Page 258 : « Ainsi, lorsque l’accusé démontre l’existence d’une possibilité raisonnable que les renseignements non divulgués auraient été utilisés pour réfuter la preuve du ministère public, pour présenter un moyen de défense ou par ailleurs, pour prendre une décision qui aurait pu avoir une incidence sur la façon de présenter la défense, il se trouve également à établir l’existence d’une atteinte aux droits à la divulgation que garantit la charte. »

Page 258 : « Le droit à la communication de tous les documents pertinents est large et vise les documents qui peuvent n’avoir qu’une importance secondaire par rapport aux questions fondamentales au litige. »

Page 260 : « Pour réduire au minimum le risque de non-divulgation par inadvertance, le ministère public pourrait bien choisir de divulguer même les déclarations de témoins qui ne semblent pas pertinents au départ. Évidemment, la défense connaît mieux sa preuve que le ministère public et quelque chose qui semble non pertinent au ministère public pourrait avoir de l’importance pour la défense. »

L'évaluation de la pertinence concernant la divulgation de renseignements au sujet des appareils de détection et de l'alcootest

Dufour c. R., 2009 QCCQ 7790 (CanLII)

CONCERNANT LES APPAREILS DE DÉTECTION :

- le certificat d’utilisation délivré par le Laboratoire de sciences judiciaires et de médecine légale

[97] Les certificats d'utilisation des appareils en cause ont été délivrés respectivement entre 1997 et 2003. Ce document est produit par le Laboratoire pour une période de 12 mois en vertu d’une législation provinciale adoptée dans le but d’établir des normes d’entretien et d’utilisation en vertu du Code de la sécurité routière. La seule conclusion que l’on peut tirer de l’existence de ce document est que la réglementation provinciale a été respectée. La seule exigence prévue au Code criminel est que ces appareils soient approuvés.

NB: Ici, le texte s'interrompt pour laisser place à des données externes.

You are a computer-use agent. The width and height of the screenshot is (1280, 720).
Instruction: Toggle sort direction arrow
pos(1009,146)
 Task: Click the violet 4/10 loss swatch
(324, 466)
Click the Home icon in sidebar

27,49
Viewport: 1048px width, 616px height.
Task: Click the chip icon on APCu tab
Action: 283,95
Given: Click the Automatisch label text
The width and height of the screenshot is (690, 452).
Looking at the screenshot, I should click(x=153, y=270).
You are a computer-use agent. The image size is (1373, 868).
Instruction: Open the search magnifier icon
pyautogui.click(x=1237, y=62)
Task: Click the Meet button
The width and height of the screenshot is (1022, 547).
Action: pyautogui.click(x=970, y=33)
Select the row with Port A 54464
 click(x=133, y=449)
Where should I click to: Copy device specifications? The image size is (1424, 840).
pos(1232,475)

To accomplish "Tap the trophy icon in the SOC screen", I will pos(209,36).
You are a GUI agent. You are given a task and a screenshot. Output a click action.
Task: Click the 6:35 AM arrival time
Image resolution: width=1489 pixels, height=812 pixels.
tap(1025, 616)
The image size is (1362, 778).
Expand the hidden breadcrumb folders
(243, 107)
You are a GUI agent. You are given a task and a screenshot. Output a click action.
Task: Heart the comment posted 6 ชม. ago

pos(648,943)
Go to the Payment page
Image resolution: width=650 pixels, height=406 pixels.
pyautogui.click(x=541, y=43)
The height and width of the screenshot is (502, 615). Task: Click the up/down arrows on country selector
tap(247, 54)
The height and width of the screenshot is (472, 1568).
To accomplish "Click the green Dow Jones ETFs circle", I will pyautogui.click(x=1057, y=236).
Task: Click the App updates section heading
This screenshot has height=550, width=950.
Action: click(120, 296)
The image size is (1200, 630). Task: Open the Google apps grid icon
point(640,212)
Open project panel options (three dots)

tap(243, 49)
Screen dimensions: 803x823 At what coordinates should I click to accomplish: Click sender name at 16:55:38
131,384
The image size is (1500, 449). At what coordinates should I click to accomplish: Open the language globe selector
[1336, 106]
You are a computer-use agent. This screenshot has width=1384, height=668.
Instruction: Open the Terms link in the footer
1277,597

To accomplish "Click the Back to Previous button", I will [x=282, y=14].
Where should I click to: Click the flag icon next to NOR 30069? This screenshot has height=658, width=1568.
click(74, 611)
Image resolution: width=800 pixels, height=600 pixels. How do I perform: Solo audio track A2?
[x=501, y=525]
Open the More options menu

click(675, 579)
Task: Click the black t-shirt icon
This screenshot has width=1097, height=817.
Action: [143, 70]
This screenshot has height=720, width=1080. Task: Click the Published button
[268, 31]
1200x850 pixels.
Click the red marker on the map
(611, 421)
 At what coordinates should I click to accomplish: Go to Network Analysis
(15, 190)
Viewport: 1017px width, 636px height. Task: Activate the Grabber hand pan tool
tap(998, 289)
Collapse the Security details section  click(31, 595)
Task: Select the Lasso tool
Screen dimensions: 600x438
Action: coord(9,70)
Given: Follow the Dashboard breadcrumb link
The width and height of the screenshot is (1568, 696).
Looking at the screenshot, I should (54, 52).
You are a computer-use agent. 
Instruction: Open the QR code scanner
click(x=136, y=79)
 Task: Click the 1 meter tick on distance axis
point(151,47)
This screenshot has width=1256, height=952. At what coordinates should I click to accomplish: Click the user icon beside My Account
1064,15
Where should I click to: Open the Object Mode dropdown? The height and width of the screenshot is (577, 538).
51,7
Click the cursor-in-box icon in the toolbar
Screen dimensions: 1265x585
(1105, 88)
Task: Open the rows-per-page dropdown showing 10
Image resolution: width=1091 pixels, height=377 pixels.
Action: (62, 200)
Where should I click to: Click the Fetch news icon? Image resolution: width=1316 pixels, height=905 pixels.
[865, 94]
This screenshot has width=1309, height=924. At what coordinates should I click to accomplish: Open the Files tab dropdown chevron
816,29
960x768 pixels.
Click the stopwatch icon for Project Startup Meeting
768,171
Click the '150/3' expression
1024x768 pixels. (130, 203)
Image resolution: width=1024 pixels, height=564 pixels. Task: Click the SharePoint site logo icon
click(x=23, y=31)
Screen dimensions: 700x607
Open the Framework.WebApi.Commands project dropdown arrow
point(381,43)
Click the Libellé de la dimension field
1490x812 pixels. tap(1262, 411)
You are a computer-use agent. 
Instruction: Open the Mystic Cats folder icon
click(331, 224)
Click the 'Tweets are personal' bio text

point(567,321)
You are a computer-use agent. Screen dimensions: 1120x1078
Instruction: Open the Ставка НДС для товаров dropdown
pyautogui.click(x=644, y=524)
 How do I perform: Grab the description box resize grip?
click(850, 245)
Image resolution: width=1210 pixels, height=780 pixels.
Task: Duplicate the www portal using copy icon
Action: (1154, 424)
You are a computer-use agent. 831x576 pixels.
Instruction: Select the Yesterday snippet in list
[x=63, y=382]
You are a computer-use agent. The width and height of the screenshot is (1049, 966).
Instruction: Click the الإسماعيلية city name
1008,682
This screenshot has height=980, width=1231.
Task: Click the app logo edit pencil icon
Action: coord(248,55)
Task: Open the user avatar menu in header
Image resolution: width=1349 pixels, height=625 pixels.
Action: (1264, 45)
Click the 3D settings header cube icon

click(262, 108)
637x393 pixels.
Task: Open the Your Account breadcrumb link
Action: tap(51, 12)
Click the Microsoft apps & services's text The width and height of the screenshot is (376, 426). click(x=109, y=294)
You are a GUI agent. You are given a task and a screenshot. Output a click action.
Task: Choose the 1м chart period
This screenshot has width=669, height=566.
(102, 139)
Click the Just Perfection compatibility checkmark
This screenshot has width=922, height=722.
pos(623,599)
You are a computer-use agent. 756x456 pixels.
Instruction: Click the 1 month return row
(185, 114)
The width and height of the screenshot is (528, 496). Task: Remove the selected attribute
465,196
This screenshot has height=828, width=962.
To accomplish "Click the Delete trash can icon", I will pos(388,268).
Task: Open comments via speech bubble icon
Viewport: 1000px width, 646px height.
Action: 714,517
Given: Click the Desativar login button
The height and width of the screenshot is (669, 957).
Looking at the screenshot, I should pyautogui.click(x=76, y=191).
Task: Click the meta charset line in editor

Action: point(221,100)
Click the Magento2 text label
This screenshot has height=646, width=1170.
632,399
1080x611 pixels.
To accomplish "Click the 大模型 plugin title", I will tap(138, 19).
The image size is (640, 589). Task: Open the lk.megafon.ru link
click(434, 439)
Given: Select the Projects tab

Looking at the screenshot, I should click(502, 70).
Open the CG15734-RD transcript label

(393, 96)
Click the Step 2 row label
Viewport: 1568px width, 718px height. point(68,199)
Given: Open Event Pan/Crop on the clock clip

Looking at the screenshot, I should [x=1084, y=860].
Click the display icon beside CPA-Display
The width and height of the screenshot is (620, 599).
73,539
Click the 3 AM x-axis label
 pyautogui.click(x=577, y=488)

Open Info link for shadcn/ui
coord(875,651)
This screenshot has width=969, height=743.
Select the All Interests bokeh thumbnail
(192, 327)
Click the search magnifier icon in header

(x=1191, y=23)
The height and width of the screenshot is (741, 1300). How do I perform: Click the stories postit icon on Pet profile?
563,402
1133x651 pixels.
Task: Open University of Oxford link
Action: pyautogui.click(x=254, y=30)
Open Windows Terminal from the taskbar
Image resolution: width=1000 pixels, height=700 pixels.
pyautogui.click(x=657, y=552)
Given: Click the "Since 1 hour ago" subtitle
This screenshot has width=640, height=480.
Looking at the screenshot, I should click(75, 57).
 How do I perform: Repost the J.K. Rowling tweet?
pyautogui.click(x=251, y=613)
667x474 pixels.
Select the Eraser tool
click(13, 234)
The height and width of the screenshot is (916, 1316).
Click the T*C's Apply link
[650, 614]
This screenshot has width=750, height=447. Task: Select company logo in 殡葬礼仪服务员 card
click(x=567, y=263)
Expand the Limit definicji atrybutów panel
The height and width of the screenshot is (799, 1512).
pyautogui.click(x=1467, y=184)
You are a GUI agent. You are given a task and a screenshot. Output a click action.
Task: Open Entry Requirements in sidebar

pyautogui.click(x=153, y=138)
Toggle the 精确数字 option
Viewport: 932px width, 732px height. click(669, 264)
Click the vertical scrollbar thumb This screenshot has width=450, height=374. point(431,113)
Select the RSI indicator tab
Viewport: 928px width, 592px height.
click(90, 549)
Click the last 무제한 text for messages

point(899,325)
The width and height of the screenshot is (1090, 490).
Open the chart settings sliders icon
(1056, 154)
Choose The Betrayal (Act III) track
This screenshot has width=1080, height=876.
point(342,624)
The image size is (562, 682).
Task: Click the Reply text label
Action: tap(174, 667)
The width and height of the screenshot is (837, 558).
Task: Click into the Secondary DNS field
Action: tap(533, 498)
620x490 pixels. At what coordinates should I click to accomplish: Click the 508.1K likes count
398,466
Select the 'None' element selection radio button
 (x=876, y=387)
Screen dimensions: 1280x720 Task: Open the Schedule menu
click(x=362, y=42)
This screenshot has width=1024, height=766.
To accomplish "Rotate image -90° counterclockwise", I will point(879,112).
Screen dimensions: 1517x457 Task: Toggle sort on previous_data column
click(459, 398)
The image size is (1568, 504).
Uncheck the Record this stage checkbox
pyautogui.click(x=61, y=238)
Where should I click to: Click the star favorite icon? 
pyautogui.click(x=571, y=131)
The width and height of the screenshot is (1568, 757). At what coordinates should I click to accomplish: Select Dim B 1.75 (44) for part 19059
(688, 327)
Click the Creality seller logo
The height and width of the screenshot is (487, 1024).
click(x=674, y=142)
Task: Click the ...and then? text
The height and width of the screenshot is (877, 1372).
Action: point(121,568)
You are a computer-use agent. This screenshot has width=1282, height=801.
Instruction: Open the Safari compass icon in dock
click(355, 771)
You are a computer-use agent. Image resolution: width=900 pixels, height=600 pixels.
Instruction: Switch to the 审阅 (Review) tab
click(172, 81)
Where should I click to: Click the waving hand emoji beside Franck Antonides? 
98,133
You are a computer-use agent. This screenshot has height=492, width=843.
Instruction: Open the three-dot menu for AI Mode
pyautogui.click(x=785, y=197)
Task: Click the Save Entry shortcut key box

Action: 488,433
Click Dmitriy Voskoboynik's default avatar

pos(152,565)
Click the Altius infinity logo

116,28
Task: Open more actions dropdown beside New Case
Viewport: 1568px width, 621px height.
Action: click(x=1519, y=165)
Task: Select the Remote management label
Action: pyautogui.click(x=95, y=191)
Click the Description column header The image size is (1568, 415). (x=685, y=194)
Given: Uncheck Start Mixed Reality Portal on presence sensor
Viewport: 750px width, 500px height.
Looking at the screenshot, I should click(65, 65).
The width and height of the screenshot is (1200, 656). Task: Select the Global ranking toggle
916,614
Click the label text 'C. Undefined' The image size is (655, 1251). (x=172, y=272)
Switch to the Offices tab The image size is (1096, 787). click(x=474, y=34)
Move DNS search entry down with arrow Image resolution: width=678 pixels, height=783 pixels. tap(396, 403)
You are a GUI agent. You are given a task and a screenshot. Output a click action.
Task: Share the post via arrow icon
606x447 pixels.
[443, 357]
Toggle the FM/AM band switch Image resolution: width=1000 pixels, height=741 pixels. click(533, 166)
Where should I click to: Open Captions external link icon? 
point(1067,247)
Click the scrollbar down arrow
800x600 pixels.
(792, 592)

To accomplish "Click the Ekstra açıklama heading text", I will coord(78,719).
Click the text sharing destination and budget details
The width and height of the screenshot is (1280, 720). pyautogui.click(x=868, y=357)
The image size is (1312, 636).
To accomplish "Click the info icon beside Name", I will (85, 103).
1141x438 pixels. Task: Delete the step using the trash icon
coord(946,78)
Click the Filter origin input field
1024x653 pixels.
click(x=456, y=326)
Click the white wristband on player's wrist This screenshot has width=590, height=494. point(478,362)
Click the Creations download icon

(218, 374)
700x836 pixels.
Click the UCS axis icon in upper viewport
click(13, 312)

[98] Que le Laboratoire conclut en 1997 ou en 2000 que l’appareil est certifié conforme aux dispositions du règlement provincial pour les 12 mois suivants n’apporte aucun renseignement sur le fonctionnement de cet appareil 10 ans plus tard. Cela n’apporte aucun renseignement pertinent quant à une défense pleine et entière.

- les renouvellements annuels du certificat d’utilisation ainsi que les certificats de l’analyste et les registres de la solution d’alcool type utilisée

[99] Les appareils de détection font l’objet d’une vérification annuelle qui amène le renouvellement du certificat d’utilisation. Cette opération est effectuée en vertu de la même législation provinciale. Le fait d’avoir été vérifié une fois par année au cours des dix dernières années n’apporte aucun renseignement sur le fonctionnement de l’appareil au moment des événements en l’espèce. Que le certificat ait été renouvelé en 2000 ou 2001 ou même qu’il ne l’ait pas été n’est d’aucune pertinence pour le fonctionnement de l’appareil au moment des événements. Tous ces renouvellements sont d’autant moins pertinents que le même appareil fait l’objet d’une vérification aux 15 jours.

[100] Ces documents n’apportent aucun renseignement pertinent en regard d'une défense pleine et entière.

- les relevés d’utilisation de l’étalonnage fait aux quinze jours ainsi que les certificats de l’analyste et les registres d’utilisation de l’alcool type

[101] Rappelons que monsieur Gendreau du Service de Police de la Ville de Québec a mentionné qu’on peut retrouver jusqu’à 300 relevés d’utilisation dans le dossier d’un appareil de détection approuvé. Il n’est d’aucune utilité de savoir qu’un appareil a fait l’objet d’une vérification aux 15 jours des centaines de fois non plus que d'examiner ces relevés d’utilisation.

[102] Ces documents n’apportent aucun renseignement pertinent pouvant aider à une défense pleine et entière.

- le registre d’entretien

[103] Comme le démontrent les témoignages, les informations sur l’entretien des appareils ne sont pas utiles pour déterminer la fiabilité et l’exactitude des analyses au moment des tests passés sur un sujet donné, à un moment précis. Tout au plus, le registre démontre que l’appareil a été entretenu ou ne l'a pas été. À titre illustratif, l’appareil peut avoir eu un bris en 2001, avoir été réparé et être en parfait état en 2007.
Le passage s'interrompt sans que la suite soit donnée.